Spinal cord injury has classically been divided into two distinct stages. Initial injury is classified as spinal shock which consists of a 1- to 3-week period of flaccid paralysis including loss of sensation temperature regulation, and spinal cord reflexes below the level of injury [39]. Hypotension, bradycardia, and changes in the electrocardiogram (premature ventricular contractions, nonspecific ST-T wave changes) are characteristic. Regional anesthesia is not frequently used during this stage of spinal shock because of the evolving neurologic injury. There is also a risk of hemodynamic instability as well as hypothermia.

The chronic stage of spinal cord injury is characterized by skeletal muscle spasticity and the return of spinal and autonomic reflexes below the level of injury. Autonomic hyperreflexia is seen in approximately 85 % of patients with lesions at or above T6. In this setting, a reflex response may be produced by a cutaneous (incision) or visceral (bladder distension, uterine contraction) stimulus below the level of injury. This afferent stimulus activates preganglionic sympathetic nerves, resulting in severe hypertension because of intense vasoconstriction below the level of the lesion. Under normal conditions, this response is modulated by inhibitory impulses from higher central nervous system centers. With a spinal cord lesion, this inhibitory input is lost and the vasoconstriction proceeds unimpeded. The resulting hypertension stimulates the carotid sinus baroreceptors, leading to reflex bradycardia and vasodilation above the level of injury [39].

(Dataset entries)

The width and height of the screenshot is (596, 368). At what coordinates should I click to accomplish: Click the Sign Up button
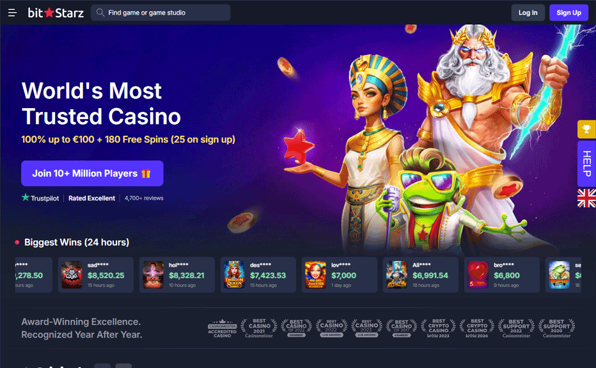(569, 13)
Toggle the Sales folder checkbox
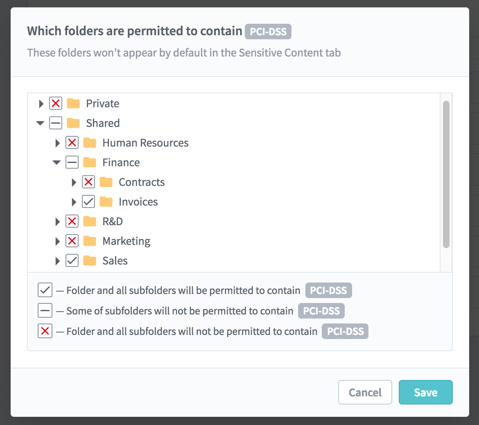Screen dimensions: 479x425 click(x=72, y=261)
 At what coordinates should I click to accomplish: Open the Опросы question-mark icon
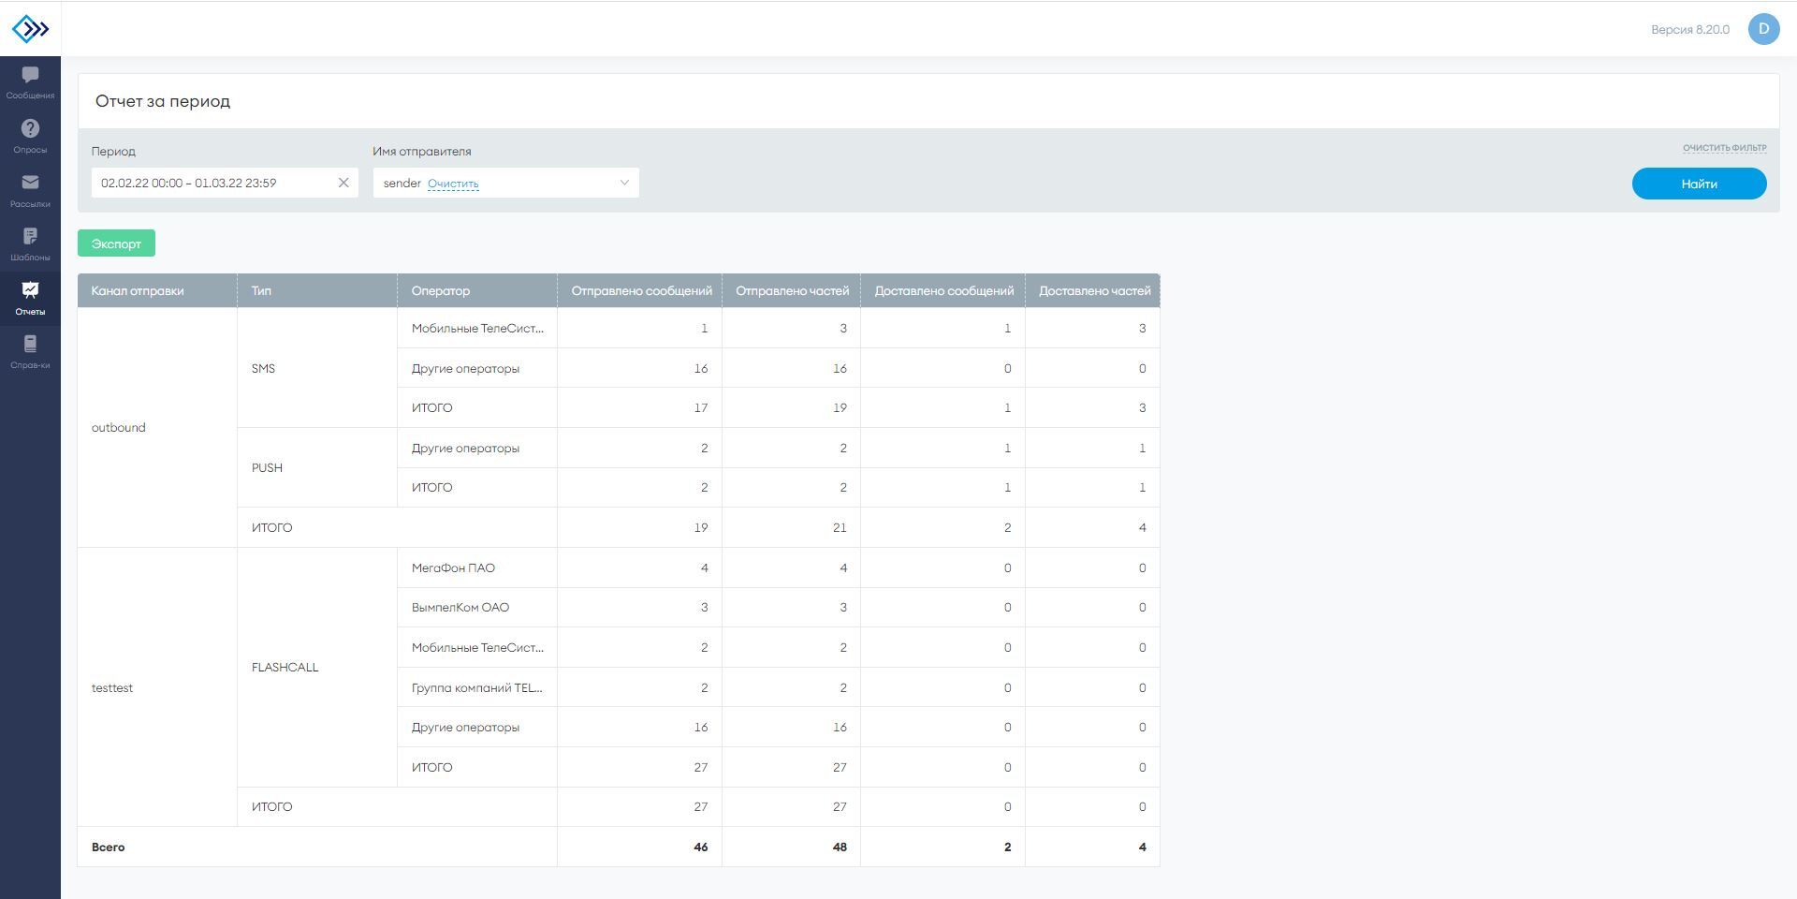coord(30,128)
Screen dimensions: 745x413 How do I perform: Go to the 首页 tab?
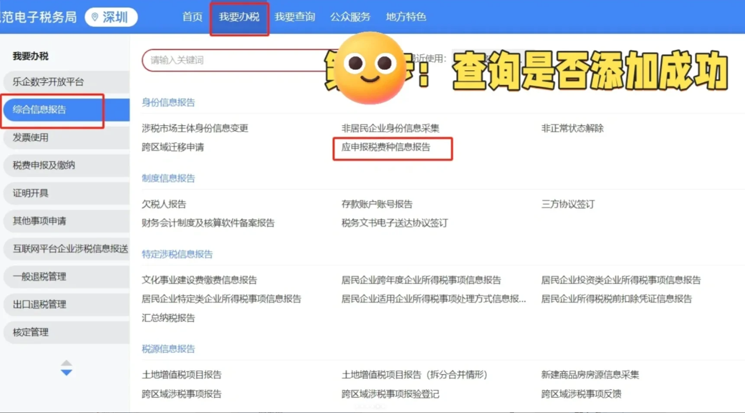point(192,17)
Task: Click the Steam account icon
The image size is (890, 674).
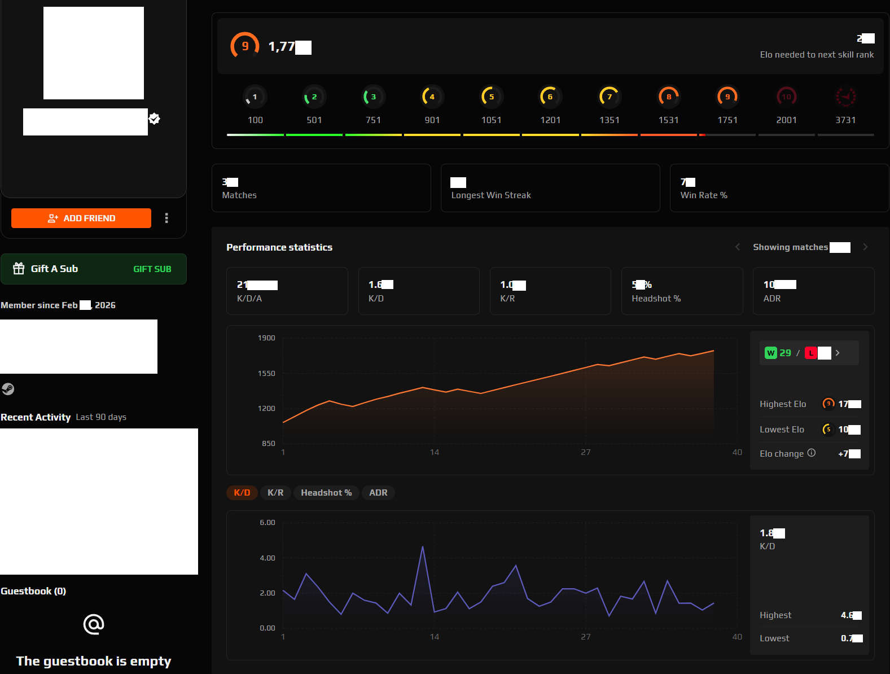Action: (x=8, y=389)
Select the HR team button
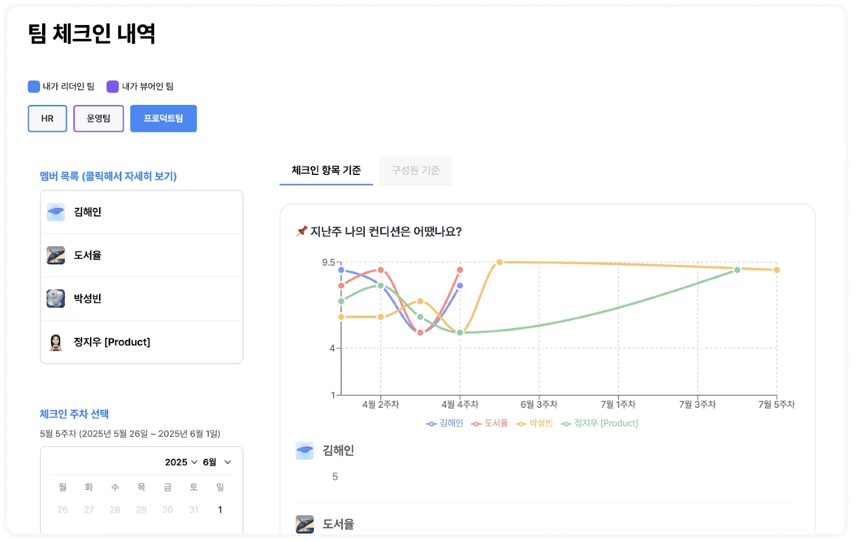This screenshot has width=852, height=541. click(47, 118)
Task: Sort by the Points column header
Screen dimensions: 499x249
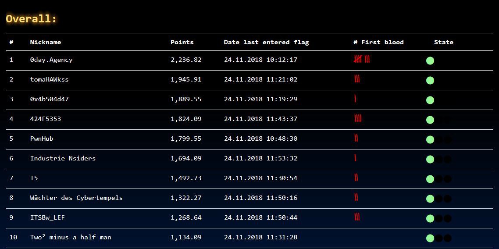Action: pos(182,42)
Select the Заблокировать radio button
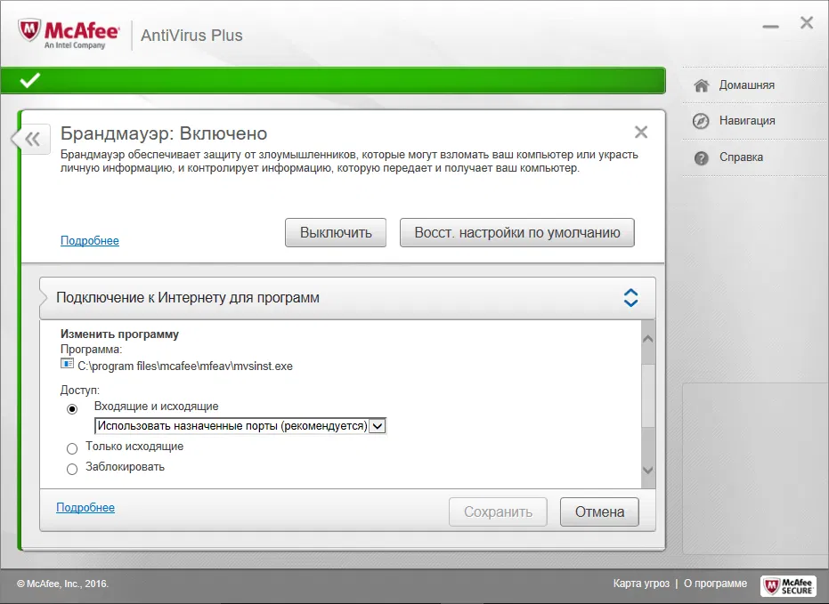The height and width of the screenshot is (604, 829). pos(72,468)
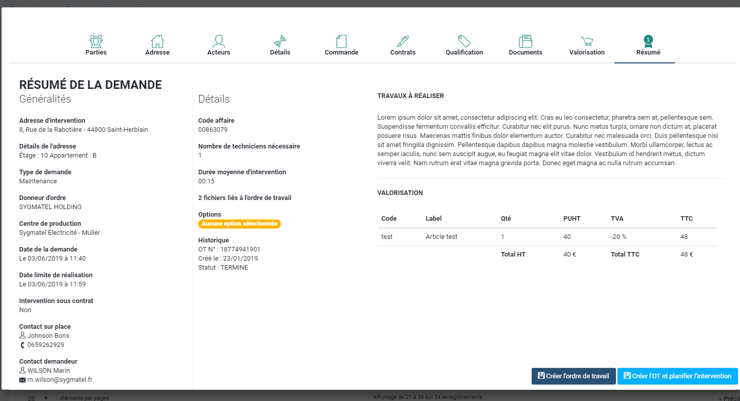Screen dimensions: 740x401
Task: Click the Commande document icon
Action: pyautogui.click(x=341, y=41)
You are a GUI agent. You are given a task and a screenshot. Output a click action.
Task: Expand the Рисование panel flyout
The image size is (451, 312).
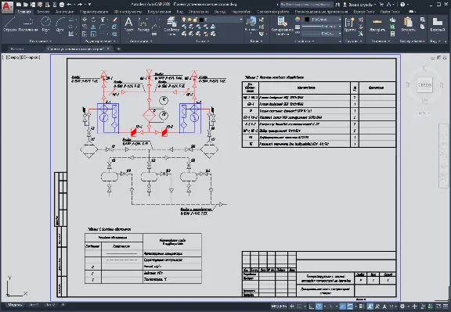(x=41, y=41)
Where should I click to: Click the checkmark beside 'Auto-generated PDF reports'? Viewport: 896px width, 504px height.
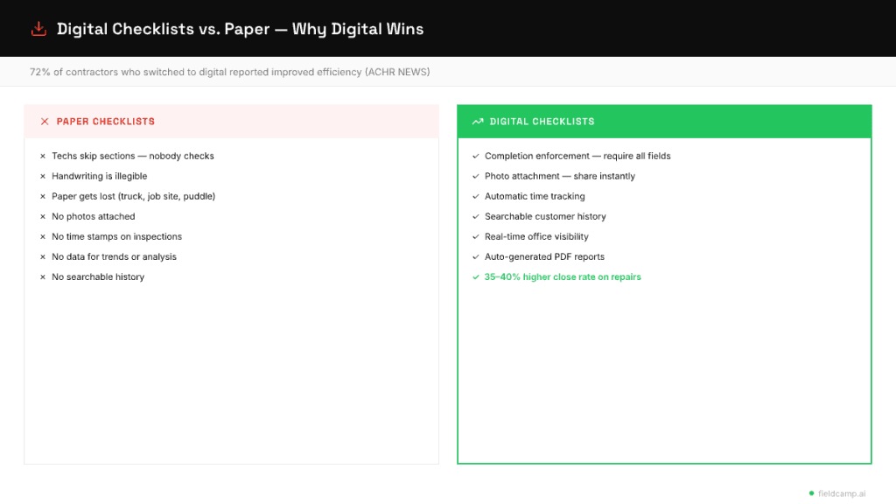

Task to carry out |
Reproduce the entire passage on the stages of spinal cord injury, word for word. The dataset entries are separate material and have no connection to the passage on spinal cord injury.

Reply to the exercise |
Spinal cord injury has classically been divided into two distinct stages. Initial injury is classified as spinal shock which consists of a 1- to 3-week period of flaccid paralysis including loss of sensation temperature regulation, and spinal cord reflexes below the level of injury [39]. Hypotension, bradycardia, and changes in the electrocardiogram (premature ventricular contractions, nonspecific ST-T wave changes) are characteristic. Regional anesthesia is not frequently used during this stage of spinal shock because of the evolving neurologic injury. There is also a risk of hemodynamic instability as well as hypothermia.

The chronic stage of spinal cord injury is characterized by skeletal muscle spasticity and the return of spinal and autonomic reflexes below the level of injury. Autonomic hyperreflexia is seen in approximately 85 % of patients with lesions at or above T6. In this setting, a reflex response may be produced by a cutaneous (incision) or visceral (bladder distension, uterine contraction) stimulus below the level of injury. This afferent stimulus activates preganglionic sympathetic nerves, resulting in severe hypertension because of intense vasoconstriction below the level of the lesion. Under normal conditions, this response is modulated by inhibitory impulses from higher central nervous system centers. With a spinal cord lesion, this inhibitory input is lost and the vasoconstriction proceeds unimpeded. The resulting hypertension stimulates the carotid sinus baroreceptors, leading to reflex bradycardia and vasodilation above the level of injury [39].